On May 19, 2017, the U.S. Court of Appeals for the D.C. Circuit invalidated a Federal Aviation Administration regulation that required the owners of recreational drones—unmanned aircraft system (“UAS”)—to register with the agency. The court held that the regulation violated the same law that the FAA had used, in part, to justify the requirement. The court’s ruling had no effect on a separate registration requirements for drones used in commercial operations.

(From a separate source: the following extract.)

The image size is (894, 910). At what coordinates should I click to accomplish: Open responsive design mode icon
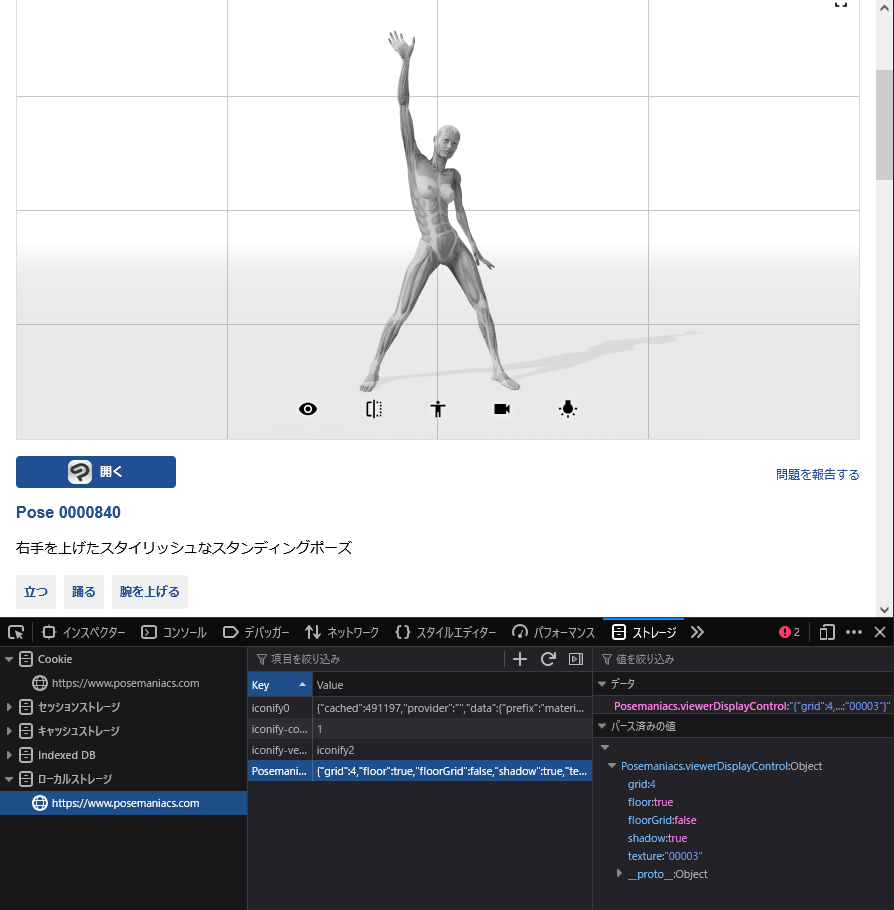click(827, 632)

In the FAA Modernization and Reform Act passed in 2012, Congress prohibited the FAA from issuing any rule or regulation of “model aircraft,” which it defined as an unmanned aircraft “flown for hobby or recreational purposes.” In December 2015, however, the FAA issued a regulation that imposed registration and marking requirements on all unmanned aircraft between 0.55 and 55 pounds.  In a move that, at the time, we called a “legal sleight of hand,” the FAA converted Congress’s prohibition on model aircraft regulations into a definition of aircraft that were covered by the new regulation.  As we said then, this was “arguably the exact inverse of Congress’s intent.”

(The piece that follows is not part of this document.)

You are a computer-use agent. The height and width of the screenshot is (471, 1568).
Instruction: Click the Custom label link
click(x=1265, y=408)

In the ruling this week, the appellate court thought the same: “The FAA’s 2015 Registration Rule, which applies to model aircraft, directly violates that clear statutory prohibition,” the court said. “Statutory interpretation does not get much simpler.”

The registration rule had required any individual who owned a small drone to register the UAS with the FAA before operating the device.  Owners were required to provide contact information, pay a $5 registration fee, and display a unique identifier number issued by the FAA on the UAS.  Nearly 300,000 owners registered drones in the first 30 days of the registration system.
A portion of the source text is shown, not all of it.